§ **TASK BRIEF**
Omit all pictures. Quote the lines from the one with "Where should I" through the end of the listing below, exactly as they appear.

============================================================

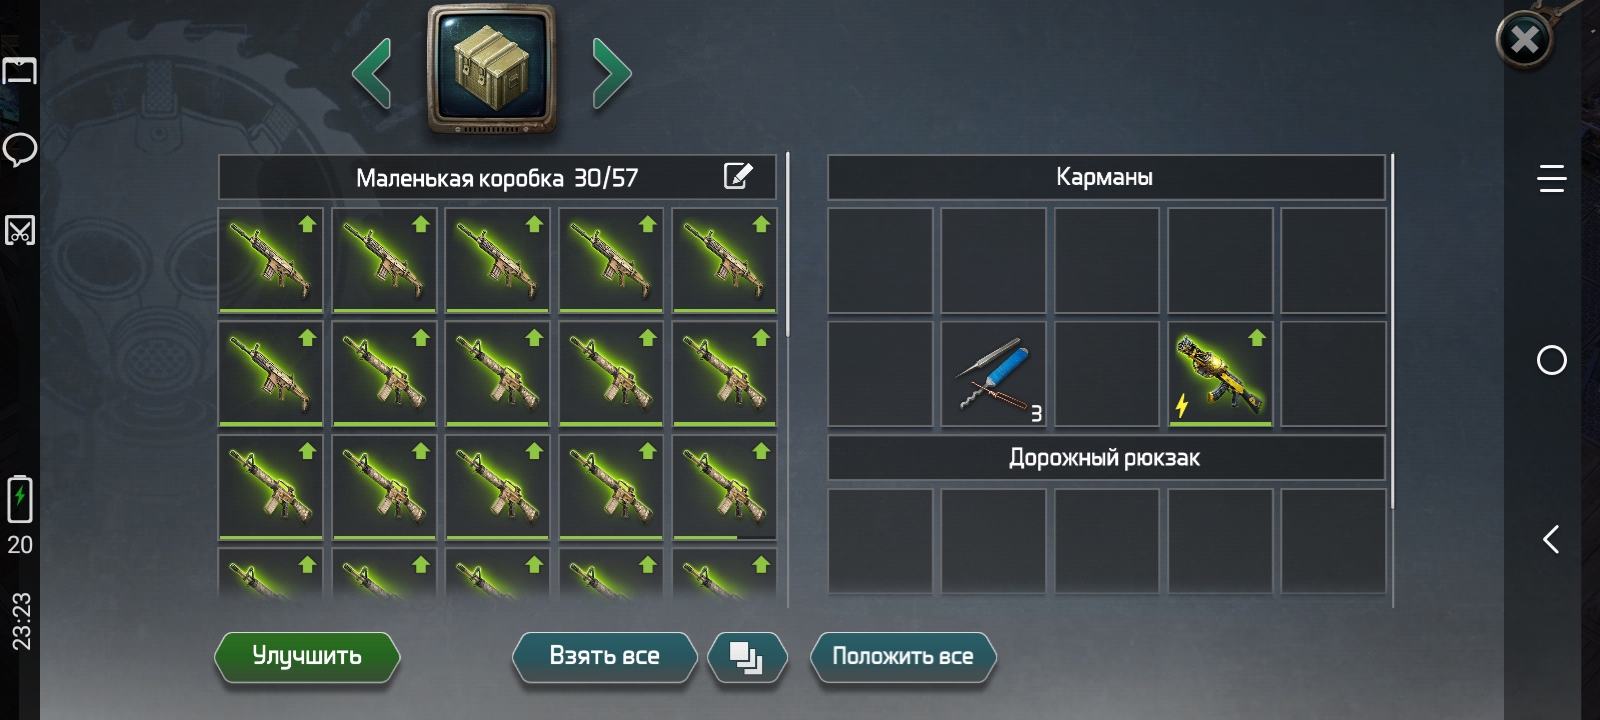Click the left green arrow for the previous container
The image size is (1600, 720).
coord(371,73)
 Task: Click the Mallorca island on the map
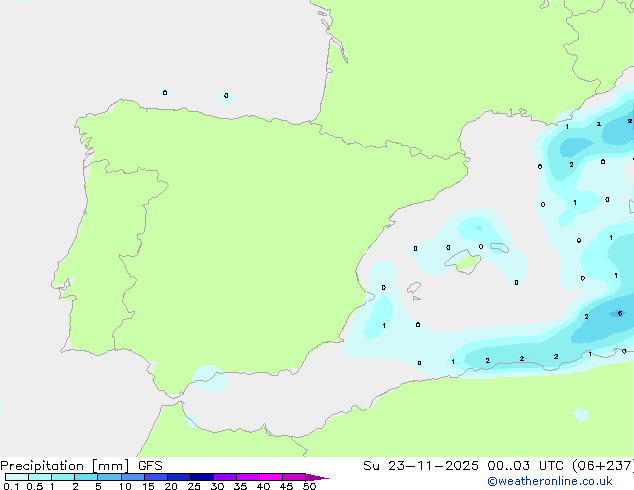463,261
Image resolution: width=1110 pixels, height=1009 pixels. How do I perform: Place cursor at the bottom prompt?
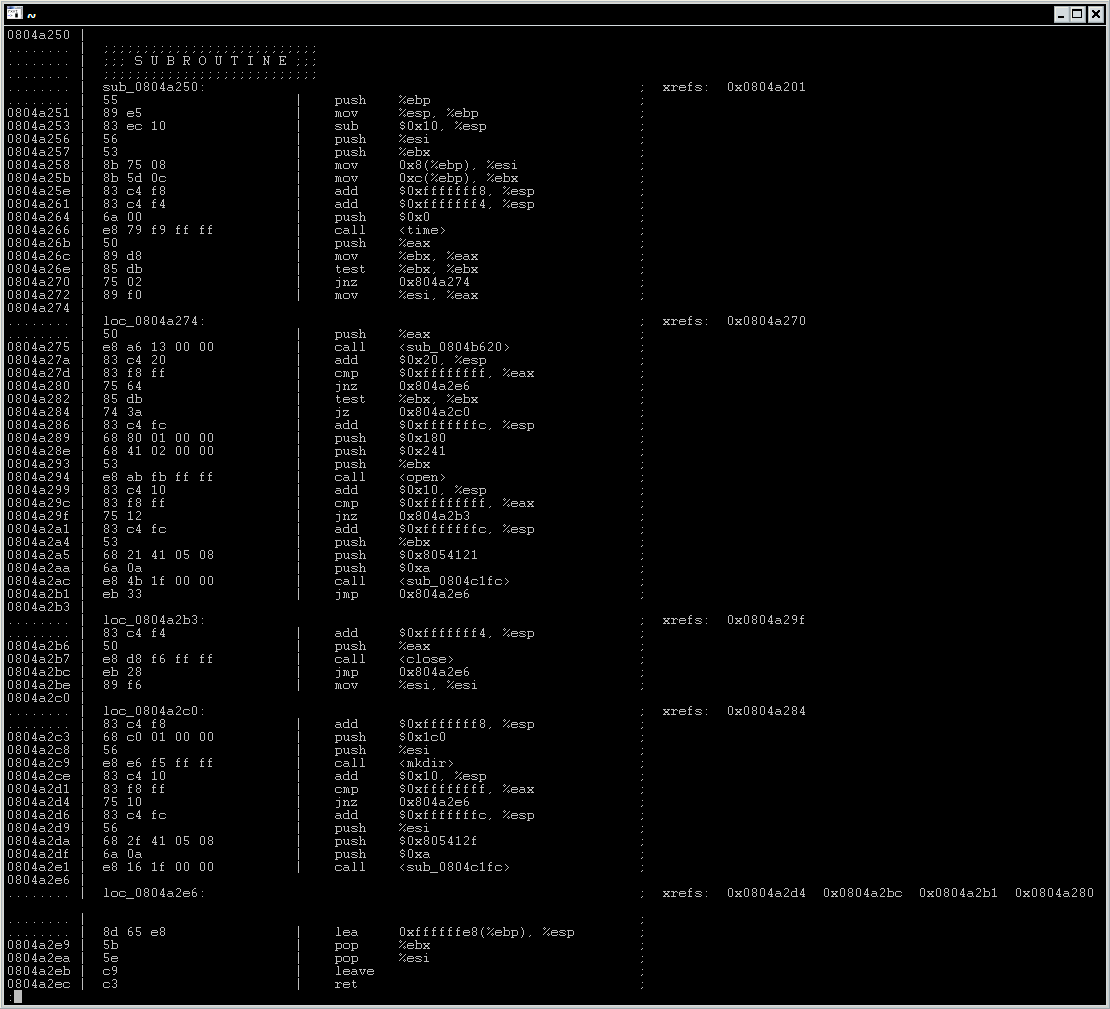[18, 996]
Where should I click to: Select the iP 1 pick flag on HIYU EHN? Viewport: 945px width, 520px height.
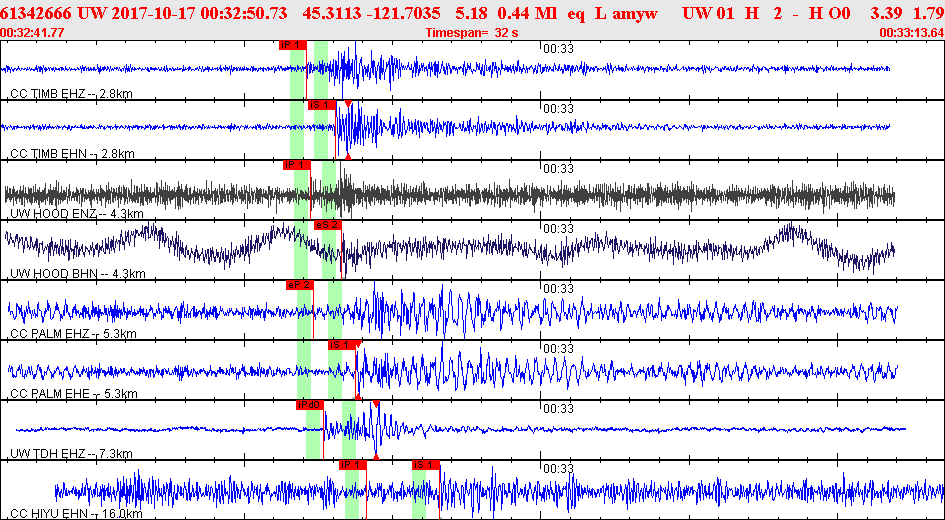pyautogui.click(x=353, y=465)
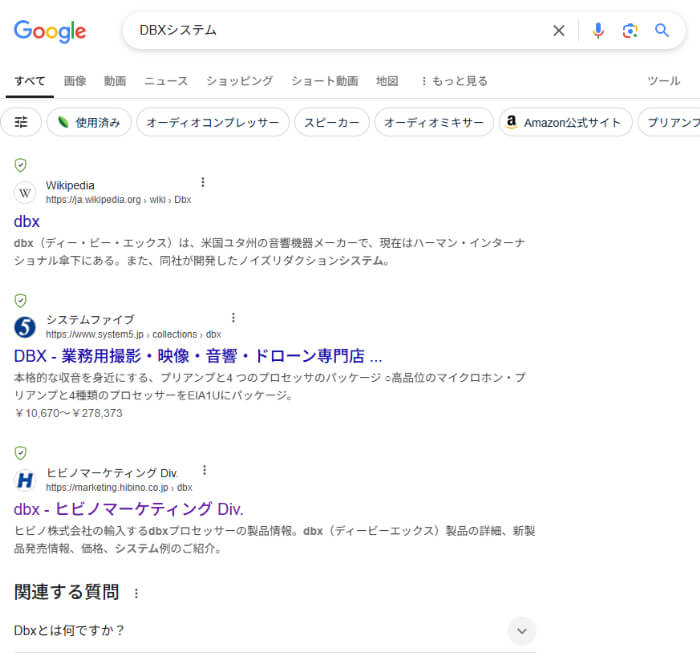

============================================================

§ **RESPONSE BOX**
Where should I click to: Select the iP 1 pick flag on HIYU EHN? Viewport: 945px width, 520px height.
pyautogui.click(x=353, y=465)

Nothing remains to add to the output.